Extracted records
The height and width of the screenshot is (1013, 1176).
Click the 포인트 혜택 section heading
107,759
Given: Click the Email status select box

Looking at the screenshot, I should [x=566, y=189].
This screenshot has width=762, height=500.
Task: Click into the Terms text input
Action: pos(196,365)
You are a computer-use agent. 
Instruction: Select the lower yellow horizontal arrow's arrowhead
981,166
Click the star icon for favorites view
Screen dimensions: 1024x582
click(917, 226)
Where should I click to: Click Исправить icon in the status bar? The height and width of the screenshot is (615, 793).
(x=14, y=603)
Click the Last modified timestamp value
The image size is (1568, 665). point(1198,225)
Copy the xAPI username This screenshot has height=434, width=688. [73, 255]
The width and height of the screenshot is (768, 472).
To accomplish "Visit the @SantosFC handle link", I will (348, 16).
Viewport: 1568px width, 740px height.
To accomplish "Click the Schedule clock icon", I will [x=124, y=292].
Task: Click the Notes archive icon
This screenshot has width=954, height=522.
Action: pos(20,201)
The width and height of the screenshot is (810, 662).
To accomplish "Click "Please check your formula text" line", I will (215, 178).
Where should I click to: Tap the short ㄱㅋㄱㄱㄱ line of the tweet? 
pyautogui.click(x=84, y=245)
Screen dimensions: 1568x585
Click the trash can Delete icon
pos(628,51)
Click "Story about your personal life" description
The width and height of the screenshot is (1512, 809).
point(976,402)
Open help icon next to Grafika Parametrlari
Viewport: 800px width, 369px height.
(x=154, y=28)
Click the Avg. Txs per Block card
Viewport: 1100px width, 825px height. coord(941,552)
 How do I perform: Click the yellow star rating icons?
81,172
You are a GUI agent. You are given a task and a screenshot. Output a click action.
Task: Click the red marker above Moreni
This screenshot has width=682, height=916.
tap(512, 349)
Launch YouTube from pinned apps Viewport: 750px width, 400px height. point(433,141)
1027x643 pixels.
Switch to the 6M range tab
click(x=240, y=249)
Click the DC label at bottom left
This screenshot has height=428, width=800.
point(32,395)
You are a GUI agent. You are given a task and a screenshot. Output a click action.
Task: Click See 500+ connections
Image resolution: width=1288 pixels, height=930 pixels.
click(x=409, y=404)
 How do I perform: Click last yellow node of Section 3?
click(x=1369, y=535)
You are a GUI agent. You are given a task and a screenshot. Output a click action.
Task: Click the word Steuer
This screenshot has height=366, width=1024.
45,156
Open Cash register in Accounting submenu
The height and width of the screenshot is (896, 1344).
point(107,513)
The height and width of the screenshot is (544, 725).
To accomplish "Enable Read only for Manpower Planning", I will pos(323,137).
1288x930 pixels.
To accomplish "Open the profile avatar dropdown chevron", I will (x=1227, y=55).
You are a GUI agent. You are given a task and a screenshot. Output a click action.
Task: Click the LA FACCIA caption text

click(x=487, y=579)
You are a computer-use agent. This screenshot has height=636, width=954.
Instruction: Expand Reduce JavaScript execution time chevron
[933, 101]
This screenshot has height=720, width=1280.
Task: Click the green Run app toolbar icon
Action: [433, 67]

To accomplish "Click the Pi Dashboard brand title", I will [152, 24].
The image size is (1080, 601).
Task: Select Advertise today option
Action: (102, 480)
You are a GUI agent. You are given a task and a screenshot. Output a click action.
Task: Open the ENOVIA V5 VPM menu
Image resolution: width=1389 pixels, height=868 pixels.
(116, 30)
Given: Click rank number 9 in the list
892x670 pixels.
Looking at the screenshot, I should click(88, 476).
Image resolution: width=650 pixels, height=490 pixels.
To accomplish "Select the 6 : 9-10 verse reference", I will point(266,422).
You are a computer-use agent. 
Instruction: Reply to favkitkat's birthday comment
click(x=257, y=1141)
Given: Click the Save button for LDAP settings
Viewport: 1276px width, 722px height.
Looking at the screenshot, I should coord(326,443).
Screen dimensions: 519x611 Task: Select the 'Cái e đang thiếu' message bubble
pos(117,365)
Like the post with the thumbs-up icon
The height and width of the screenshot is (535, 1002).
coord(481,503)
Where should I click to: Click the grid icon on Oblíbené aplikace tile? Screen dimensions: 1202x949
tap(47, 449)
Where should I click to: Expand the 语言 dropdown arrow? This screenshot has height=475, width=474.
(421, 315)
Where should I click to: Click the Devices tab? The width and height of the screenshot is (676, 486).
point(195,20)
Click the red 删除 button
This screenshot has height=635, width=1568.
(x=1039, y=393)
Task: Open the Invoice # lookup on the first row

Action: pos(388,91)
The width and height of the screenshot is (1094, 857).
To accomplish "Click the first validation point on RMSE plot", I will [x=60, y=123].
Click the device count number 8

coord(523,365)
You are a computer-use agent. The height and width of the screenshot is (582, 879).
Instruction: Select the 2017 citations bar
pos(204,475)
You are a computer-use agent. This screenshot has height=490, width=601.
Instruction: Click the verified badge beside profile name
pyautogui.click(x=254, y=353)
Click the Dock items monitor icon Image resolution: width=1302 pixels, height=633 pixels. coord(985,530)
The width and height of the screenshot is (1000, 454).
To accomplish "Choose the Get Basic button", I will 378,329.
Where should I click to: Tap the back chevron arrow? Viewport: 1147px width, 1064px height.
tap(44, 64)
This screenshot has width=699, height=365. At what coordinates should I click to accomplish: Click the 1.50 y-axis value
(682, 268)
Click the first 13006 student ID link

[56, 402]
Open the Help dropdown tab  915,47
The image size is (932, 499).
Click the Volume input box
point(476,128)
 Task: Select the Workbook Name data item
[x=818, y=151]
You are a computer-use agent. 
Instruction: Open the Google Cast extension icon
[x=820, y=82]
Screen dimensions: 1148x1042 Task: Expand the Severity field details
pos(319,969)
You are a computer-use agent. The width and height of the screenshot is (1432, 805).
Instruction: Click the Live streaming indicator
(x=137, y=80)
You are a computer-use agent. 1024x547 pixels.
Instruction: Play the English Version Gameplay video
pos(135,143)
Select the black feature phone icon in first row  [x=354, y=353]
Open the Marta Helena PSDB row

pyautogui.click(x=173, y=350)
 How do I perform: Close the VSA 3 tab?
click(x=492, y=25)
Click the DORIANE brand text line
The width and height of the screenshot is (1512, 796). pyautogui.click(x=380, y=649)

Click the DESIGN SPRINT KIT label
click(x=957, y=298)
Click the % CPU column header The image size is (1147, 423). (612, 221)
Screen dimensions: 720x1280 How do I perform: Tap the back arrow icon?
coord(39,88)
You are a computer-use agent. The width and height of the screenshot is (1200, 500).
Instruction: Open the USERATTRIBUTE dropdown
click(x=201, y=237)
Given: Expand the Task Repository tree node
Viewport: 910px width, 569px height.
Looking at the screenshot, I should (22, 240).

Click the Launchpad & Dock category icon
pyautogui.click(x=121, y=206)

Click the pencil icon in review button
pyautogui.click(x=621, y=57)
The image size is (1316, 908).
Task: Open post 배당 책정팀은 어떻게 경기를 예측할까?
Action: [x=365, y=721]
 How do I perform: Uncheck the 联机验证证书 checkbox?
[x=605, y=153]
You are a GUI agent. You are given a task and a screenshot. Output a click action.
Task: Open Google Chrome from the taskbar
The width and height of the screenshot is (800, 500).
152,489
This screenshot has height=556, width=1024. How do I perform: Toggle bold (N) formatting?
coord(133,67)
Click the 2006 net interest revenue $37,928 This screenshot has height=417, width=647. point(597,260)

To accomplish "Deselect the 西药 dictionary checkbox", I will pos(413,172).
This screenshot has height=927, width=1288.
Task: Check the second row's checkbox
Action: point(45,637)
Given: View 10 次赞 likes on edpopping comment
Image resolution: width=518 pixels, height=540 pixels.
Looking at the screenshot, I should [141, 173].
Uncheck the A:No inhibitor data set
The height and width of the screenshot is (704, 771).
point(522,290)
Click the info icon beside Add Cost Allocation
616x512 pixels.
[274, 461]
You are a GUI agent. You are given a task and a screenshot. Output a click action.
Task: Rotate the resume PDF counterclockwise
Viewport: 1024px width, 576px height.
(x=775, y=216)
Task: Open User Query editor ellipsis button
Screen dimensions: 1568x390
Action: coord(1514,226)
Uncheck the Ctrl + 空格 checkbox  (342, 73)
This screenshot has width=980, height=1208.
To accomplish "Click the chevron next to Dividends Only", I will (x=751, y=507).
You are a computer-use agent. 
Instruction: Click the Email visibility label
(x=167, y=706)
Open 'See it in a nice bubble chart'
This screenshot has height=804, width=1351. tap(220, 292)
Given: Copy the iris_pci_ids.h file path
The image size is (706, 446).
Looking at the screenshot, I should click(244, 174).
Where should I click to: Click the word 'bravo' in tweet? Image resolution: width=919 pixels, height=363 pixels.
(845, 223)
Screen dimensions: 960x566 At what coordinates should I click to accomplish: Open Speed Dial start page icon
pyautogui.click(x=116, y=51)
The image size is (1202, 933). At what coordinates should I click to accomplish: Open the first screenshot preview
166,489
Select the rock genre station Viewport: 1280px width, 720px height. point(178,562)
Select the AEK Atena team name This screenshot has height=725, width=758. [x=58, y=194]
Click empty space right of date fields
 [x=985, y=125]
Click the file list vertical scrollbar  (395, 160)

▸ Try it
Copy each line of the entries that includes the word "from".

▸ Your solution
Launch YouTube from pinned apps Viewport: 750px width, 400px height. point(433,141)
Task: Open Google Chrome from the taskbar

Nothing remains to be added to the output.